In the background, persecution and rebellion were fomenting. The government under the military general, fervent freemason, and bitterly anti-Catholic Plutarco Elías Calles was not only persecuting the Church, but subverting all aspects of life, from education, to family life and local farms. The people rose up in revolt in the ‘Cristeros’ movement, as portrayed in the film ‘For Greater Glory’, and it was difficult to disentangle the political from the spiritual resistance. Father Magallanes preached against violence – not that this made the choice of the Cristeros immoral, for the Church has always taught that such armed resistance against state aggression may at times be morally justified, and even necessary. But the Calles government was not much into philosophical distinctions, and Father Magallanes was charged with conspiracy against the government regardless of his pacific tendencies, arrested on May 21, 1927, and shot four days later without trial, along with his fellow younger priest, Agustín Caloca Cortés. The latter was offered freedom, but he would only take it if Father Magallanes were also released. This was refused, and they both went to God, ‘for greater glory’. (Father Miguel Pro would follow them on November 23rd, of that same year)

Father Magallanes forgave his executioners, and gave away all his few possessions, and with his final words before the bullets shattered his body and sent his soul to heaven, declared: I die innocent, and ask God that my blood may serve to unite my Mexican brethren.

Pope John Paul II canonized Father Magallanes, Father Cortes and twenty other martyrs of the Mexican revolution on this day in the Jubilee Year 2000, and we will leave you for now with his words, which ring through this third millennium of the Christian era, as various states become more disturbingly like Calles’. We should pray for the grace to discern our own paths, the strength to resist what we should, and the light always to see the truth:

In the first reading we heard how Paul moved about Jerusalem, “preaching boldly in the name of the Lord. And he spoke and disputed against the Hellenists; but they were seeking to kill him” (Acts 9: 28-29). Paul’s mission prepares for the growth of the Church, which will take the Gospel message everywhere. And in this expansion, persecution and violence against those who preached the Good News were not lacking. But despite human adversities, the Church relies on the promise of divine help. This is why we heard that “the Church … had peace and was built up; and walking in the fear of the Lord and in the comfort of the Holy Spirit, it was multiplied” (Acts 9: 31).
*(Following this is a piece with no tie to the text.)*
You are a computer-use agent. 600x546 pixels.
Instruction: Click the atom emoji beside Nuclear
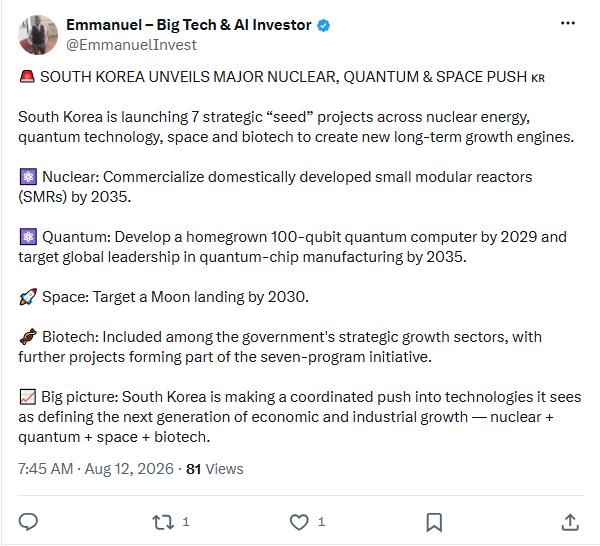coord(28,177)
We can well apply this passage from the Acts of the Apostles to the situation which Cristóbal Magallanes and his 24 companion martyrs had to endure in the first 30 years of the 20th century.
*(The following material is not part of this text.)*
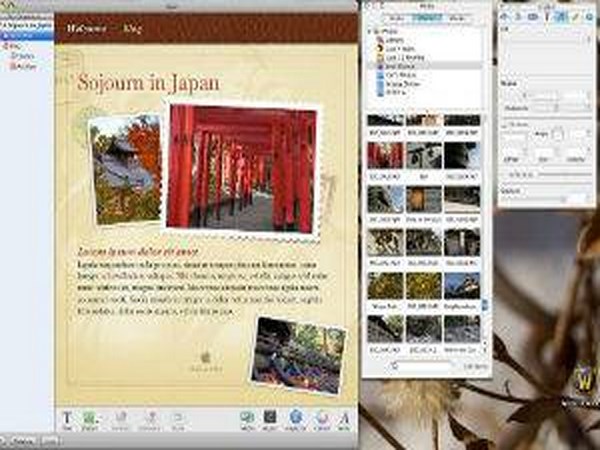Click the Publish button
The height and width of the screenshot is (450, 600).
(22, 441)
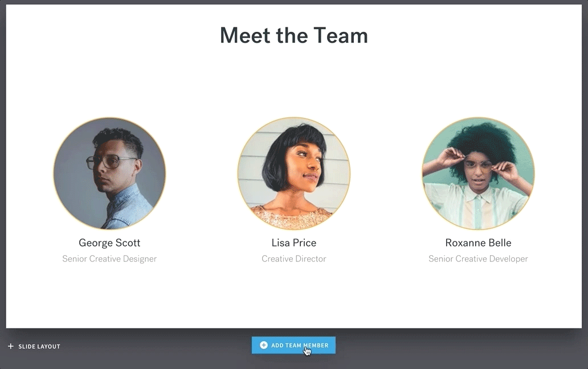Place cursor on the word Meet in heading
Most of them belonged to the secular clergy and three were laymen seriously committed to helping priests. They did not stop courageously exercising their ministry when religious persecution intensified in the beloved land of Mexico, unleashing hatred of the Catholic religion. They all freely and calmly accepted martyrdom as a witness to their faith, explicitly forgiving their persecutors. Faithful to God and to the Catholic faith so deeply rooted in the ecclesial communities which they served by also promoting their material well-being, today they are an example to the whole Church and to Mexican society in particular.

After the harsh trials that the Church endured in Mexico during those turbulent years, today Mexican Christians, encouraged by the witness of these witnesses to the faith, can live in peace and harmony, contributing the wealth of Gospel values to society. The Church grows and advances, since she is the crucible in which many priestly and religious vocations are born, where families are formed according to God’s plan, and where young people, a substantial part of the Mexican population, can grow up with the hope of a better future. May the shining example of Cristóbal Magallanes and his companion martyrs help you to make a renewed commitment of fidelity to God, which can continue to transform Mexican society so that justice, fraternity and harmony will prevail among all.

Father Magallenes, Cortes and Companion Martyrs, oren por nosostros!